CAGW Names Reps. Lucas & Peterson Porkers of the Month
Saturday, July 28, 2012
Washington, D.C.) – Today, Citizens Against Government Waste (CAGW) named House Agriculture Committee Chairman Frank Lucas (R-Okla.) and Ranking Member Collin Peterson (D-Minn.) its July 2012 Porkers of the Month for sponsoring the Federal Agriculture Reform and Risk Management Act (FARRM). Like its counterpart in the Senate, FARRM is a massive waste of taxpayer dollars at a time of record profits for farmers, maintains the command-and-control system that has been in place for decades, and falls far short of the $180 billion in savings for the Farm Bill that was included in the House-passed budget resolution. The bill would reduce Farm Bill spending to $957 billion over ten years, a difference of $35.1 billion and a paltry savings of 3.5 percent.

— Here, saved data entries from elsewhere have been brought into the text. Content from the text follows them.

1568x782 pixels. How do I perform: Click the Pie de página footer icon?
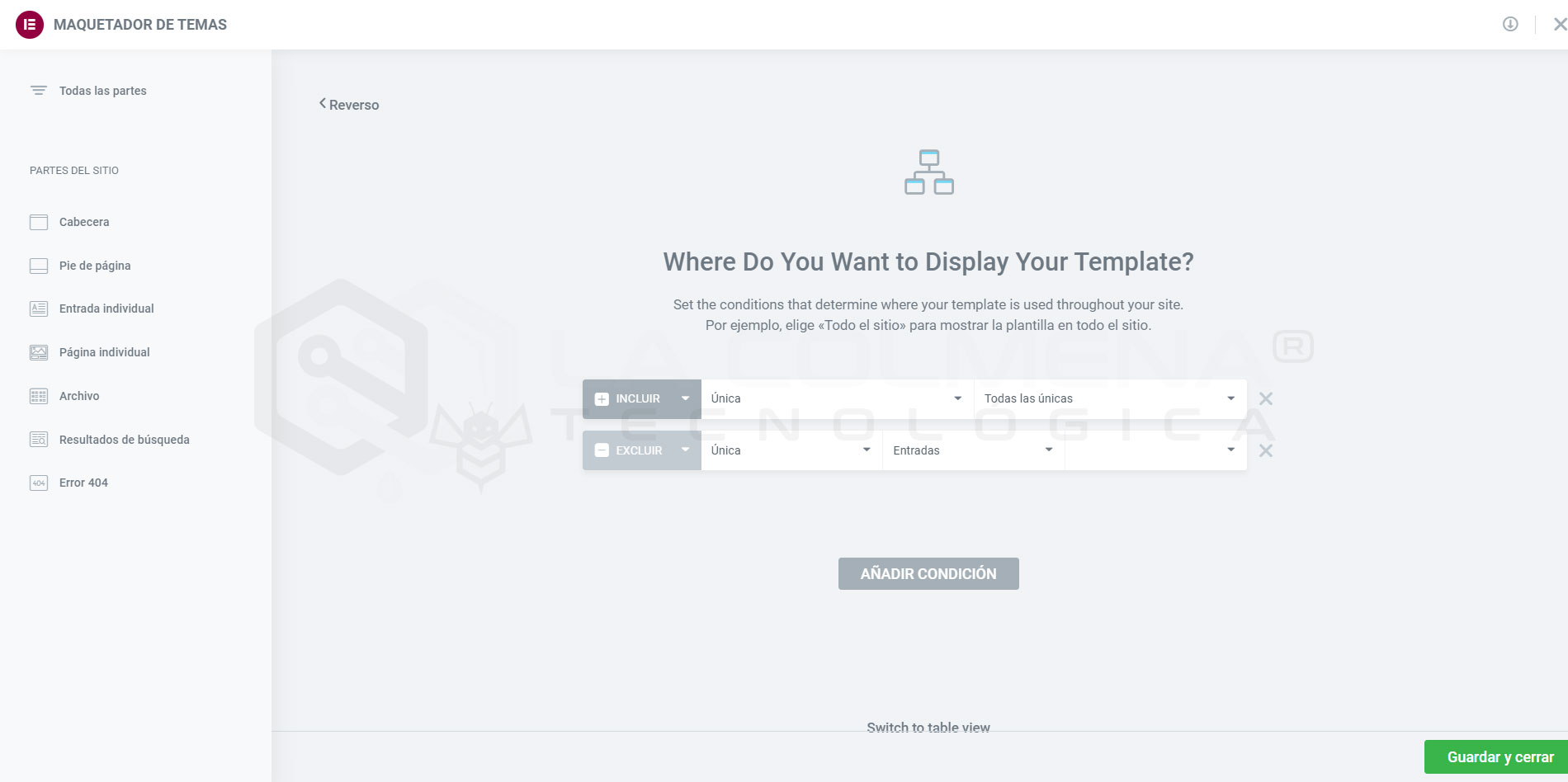(39, 266)

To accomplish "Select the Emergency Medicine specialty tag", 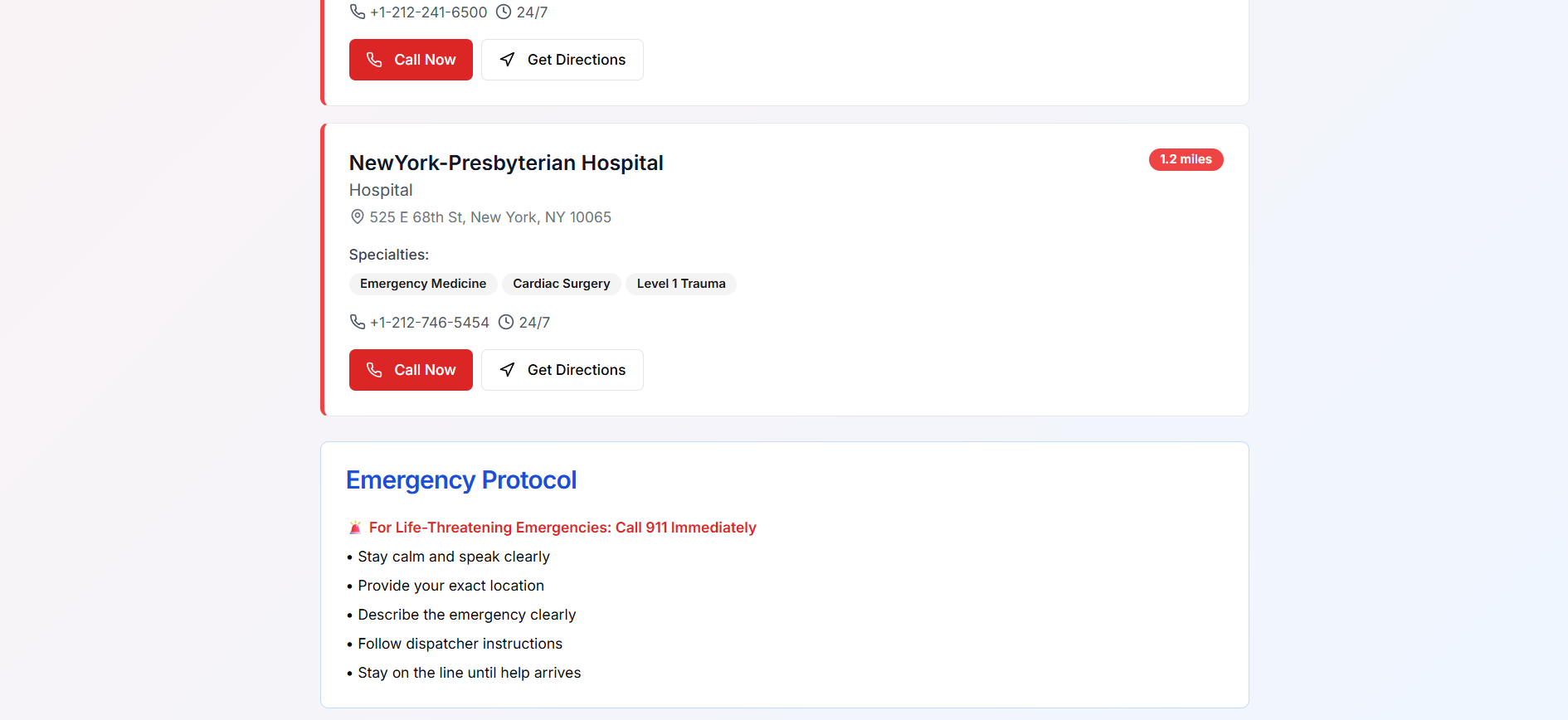I will click(423, 284).
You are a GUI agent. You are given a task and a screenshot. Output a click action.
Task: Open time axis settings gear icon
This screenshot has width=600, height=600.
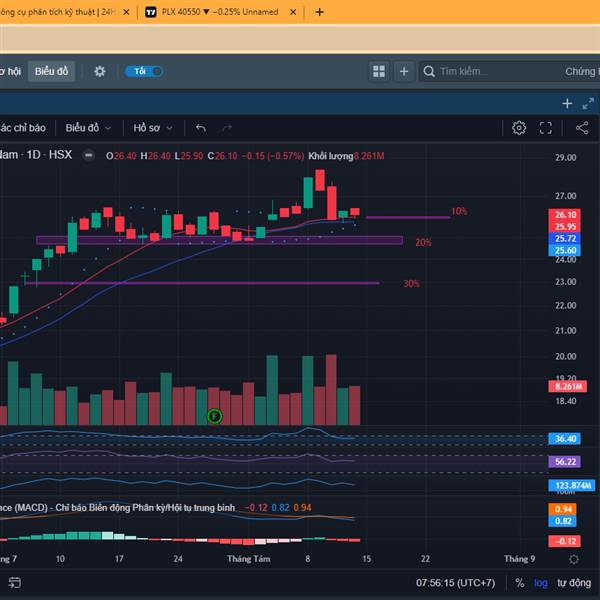point(574,559)
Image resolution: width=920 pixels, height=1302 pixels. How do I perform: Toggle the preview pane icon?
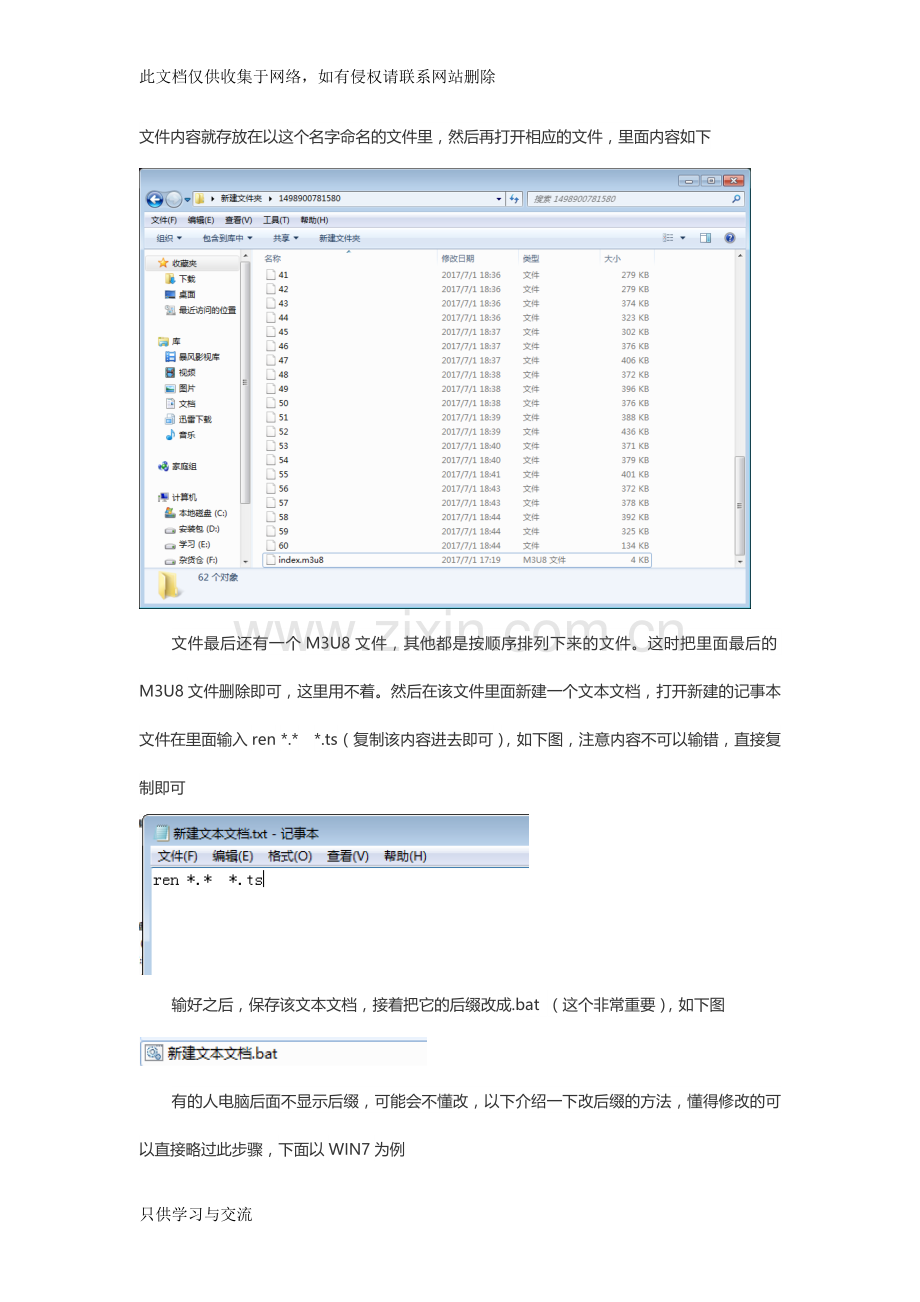(705, 238)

While FARRM terminates many of the wasteful programs that were eliminated in the Senate bill, such as the Average Crop Revenue Election (ACRE) program, direct payments, and counter-cyclical payments, many profligate programs are left largely unreformed and new ones have been created. For example, the Price Loss Coverage Program (PLC), set to replace the egregiously wasteful system of direct payments, would reimburse farmers for revenues lost due to lower commodity prices. In today’s climate of historically high prices, PLC will almost certainly come at a very high cost to taxpayers when prices inevitably drop.
“Recent arguments urging the farm bill’s immediate passage due to droughts across the country should be ignored,” said CAGW President Tom Schatz. “Taxpayer-subsidized crop insurance prevents those farmers who have enrolled from losing more than 15 percent of their expected revenue, and a raft of private options, such as hedging, forwarding, and diversification, remain available. Further, the farm bill covers much more than farm supports, as evidenced by the fact that 79 percent of farm bill expenditures go to food stamps. Passing a bad farm bill will not end the drought, but will do a great deal of damage to future food and farm policy.”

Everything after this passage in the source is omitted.